See this image when the mirror moves towards wall, a patch will be formed by the rays reflected from the mirror, intuition says it will get bigger as mirror approaches the wall but in reality it doesn't.
Any unique reflected ray is moving towards source(using ray diagram) as mirror moves up. So how is it that a single reflected ray is moving but collectively the patch formed by all the rays is at rest.

Consider the position of the image of the source as the mirror moves towards the wall.
The rays of light reflected from a plane mirror all appear to come from a virtual image behind the mirror.

The left of the mirror is at $$E_1,\,E_2,\, E_3$$ and $$E_4$$ with corresponding image positions $$I_1,\,I_2,\, I_3$$and $$I_4$$.

Looking at the geometry of the situation shows that the left-hand side of the illuminated region, $$L$$, does not move and the same is true of the right-hand side.

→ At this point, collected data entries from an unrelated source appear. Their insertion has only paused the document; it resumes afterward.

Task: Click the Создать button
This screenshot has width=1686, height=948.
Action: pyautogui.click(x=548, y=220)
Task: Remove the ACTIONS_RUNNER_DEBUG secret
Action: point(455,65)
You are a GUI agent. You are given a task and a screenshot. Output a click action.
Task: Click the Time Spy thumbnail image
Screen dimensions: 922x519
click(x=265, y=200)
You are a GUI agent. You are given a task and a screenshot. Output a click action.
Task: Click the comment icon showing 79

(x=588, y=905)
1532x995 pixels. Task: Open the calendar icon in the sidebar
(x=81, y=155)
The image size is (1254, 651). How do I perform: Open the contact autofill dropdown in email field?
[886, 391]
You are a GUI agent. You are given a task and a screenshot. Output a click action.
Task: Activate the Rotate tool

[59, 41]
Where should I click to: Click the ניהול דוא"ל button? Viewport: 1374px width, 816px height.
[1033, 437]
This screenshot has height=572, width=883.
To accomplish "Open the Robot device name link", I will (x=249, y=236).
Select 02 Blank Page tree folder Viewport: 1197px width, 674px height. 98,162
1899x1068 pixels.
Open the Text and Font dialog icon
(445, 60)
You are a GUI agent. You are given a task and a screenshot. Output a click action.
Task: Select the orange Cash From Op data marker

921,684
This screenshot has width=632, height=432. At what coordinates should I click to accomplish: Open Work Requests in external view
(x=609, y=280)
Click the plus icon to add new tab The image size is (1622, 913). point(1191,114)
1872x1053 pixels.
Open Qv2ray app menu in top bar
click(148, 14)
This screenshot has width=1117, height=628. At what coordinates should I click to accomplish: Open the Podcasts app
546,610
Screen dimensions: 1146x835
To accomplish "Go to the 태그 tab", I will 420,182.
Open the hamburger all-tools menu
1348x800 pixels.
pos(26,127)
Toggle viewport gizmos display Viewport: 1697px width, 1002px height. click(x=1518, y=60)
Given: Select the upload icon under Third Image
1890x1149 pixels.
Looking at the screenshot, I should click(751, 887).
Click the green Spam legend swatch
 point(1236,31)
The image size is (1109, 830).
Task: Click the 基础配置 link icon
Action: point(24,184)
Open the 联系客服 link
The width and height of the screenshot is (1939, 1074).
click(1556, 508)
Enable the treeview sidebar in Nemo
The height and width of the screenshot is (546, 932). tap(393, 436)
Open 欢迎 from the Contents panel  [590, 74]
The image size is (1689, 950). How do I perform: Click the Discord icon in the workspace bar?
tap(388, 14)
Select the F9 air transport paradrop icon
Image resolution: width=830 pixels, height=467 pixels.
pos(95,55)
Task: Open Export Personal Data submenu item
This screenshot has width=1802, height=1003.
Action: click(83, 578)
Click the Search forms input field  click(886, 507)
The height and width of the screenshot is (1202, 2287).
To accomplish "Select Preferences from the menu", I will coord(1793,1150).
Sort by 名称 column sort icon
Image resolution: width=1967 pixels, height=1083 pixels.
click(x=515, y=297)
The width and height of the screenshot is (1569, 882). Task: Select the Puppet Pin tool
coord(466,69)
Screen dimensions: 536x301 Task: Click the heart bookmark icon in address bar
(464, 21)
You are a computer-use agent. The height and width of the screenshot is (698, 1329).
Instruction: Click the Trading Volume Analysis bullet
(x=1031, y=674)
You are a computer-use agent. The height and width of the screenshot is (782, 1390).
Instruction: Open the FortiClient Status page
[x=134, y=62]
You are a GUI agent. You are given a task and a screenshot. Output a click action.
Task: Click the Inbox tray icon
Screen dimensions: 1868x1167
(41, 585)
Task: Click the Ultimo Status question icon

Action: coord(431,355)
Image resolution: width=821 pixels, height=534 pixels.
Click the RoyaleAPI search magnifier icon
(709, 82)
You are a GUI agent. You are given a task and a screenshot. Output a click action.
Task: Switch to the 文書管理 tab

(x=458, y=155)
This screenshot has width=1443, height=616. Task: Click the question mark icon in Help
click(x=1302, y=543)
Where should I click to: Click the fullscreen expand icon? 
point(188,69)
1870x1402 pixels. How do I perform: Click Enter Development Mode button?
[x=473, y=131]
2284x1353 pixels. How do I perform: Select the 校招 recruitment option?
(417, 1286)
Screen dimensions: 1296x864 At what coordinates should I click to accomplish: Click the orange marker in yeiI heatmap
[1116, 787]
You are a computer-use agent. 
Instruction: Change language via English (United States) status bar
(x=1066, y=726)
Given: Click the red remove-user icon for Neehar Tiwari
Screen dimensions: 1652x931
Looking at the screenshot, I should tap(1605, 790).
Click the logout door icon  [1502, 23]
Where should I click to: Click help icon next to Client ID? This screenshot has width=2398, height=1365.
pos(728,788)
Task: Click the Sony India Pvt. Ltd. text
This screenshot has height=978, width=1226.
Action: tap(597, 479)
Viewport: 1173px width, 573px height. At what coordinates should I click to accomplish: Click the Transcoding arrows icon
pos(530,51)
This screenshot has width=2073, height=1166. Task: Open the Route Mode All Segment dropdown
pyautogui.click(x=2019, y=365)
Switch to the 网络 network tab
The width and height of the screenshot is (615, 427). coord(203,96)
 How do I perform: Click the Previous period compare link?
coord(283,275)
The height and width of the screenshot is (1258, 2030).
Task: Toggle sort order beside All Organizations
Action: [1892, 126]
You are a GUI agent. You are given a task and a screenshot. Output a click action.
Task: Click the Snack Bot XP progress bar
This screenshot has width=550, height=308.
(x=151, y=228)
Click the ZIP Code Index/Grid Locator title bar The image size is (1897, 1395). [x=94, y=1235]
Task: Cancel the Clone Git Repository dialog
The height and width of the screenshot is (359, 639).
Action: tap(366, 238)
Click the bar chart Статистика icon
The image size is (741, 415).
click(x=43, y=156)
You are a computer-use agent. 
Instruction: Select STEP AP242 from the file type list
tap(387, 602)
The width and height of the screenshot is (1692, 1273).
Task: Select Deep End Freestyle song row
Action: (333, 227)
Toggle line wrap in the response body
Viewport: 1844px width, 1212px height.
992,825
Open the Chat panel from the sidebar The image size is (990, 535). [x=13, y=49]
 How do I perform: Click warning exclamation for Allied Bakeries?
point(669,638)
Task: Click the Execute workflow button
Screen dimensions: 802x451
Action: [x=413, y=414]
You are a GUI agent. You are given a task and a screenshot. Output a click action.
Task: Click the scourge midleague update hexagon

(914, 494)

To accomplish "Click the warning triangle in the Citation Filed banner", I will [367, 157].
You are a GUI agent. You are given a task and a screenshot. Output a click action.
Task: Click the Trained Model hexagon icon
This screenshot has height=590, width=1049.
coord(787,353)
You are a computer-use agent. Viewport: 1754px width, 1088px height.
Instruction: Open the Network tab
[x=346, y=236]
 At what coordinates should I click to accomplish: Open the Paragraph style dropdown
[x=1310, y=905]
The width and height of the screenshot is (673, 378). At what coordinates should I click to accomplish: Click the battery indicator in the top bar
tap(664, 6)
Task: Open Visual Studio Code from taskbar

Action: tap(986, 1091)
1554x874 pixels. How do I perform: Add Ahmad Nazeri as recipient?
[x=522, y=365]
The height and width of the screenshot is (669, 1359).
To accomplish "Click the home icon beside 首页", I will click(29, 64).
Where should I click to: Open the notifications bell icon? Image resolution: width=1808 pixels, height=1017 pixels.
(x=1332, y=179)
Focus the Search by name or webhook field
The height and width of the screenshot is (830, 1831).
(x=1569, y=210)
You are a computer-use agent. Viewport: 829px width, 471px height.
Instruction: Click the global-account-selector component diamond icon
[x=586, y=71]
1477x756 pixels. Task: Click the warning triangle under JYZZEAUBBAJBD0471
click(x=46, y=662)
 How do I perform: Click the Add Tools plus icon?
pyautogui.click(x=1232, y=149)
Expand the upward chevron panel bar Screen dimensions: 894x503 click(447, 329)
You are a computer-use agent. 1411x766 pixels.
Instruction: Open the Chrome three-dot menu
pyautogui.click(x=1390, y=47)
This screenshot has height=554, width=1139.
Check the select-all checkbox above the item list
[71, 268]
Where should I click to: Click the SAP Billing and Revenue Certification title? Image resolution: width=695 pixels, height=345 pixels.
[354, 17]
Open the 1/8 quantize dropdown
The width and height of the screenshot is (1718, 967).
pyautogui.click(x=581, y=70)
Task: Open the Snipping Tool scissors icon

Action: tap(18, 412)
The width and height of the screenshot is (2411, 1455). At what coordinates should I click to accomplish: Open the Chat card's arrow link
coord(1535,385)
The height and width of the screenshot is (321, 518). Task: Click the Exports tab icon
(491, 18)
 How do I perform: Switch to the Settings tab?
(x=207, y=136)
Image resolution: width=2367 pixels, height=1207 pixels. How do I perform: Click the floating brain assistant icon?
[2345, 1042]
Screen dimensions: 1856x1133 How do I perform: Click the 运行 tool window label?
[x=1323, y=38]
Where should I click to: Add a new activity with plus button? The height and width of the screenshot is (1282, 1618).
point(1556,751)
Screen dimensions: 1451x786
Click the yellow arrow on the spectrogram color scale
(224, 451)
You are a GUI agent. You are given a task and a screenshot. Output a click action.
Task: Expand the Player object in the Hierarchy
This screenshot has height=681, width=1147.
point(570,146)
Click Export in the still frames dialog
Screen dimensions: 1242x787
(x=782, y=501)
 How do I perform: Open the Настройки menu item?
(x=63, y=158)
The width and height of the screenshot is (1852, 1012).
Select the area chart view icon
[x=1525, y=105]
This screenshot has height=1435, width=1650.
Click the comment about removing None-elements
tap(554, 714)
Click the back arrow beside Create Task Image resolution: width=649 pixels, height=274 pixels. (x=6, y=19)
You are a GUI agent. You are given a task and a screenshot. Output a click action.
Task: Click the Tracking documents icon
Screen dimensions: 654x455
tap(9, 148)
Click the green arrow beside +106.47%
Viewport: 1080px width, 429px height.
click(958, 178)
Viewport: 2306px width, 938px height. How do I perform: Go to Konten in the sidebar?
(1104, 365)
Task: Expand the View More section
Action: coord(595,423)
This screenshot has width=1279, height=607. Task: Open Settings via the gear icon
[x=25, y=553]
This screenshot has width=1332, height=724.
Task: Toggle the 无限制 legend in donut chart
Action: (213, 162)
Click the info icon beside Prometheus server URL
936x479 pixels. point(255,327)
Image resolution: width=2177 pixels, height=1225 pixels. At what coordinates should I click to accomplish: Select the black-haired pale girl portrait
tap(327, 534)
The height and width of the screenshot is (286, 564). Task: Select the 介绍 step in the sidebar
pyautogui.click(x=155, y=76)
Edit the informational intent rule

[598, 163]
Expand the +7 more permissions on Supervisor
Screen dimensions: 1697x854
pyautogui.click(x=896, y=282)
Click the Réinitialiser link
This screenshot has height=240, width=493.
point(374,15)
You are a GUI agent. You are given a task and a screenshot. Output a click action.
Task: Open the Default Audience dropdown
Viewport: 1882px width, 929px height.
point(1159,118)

It is correct that the patch formed collectively by all the rays incident on mirror will be at rest. Outline of the patch can be made by ray diagram of the rays incident on two extremes of the mirror, do this for different positions of mirror, it will same for all.

For second part do an exercise, draw some light rays from source S to the mirror M, make sure that two of them are at the extremities of the mirror. Now move the mirror towards the wall, will find that the rays at left extreme of the mirror lose contact with the mirror(do not incident), the rays at the right extreme stats to come in contact(incident).

Therefore, it is correct that all reflected points move with -$$V \sin\theta$$, where $$\theta$$ is angle formed by that ray with normal to the mirror and negative signifies that the reflected point moves towards S, but when the ray loses the contact there is no reflection.
Think of patch as a Baggage Carousel looked from a side, and patch formed by a single ray as a ball(baggage). Now even tough Balls are moving but effective length($$\sum$$Diameter) is constant.

See here black line is patch and red dots are single reflected ray patches.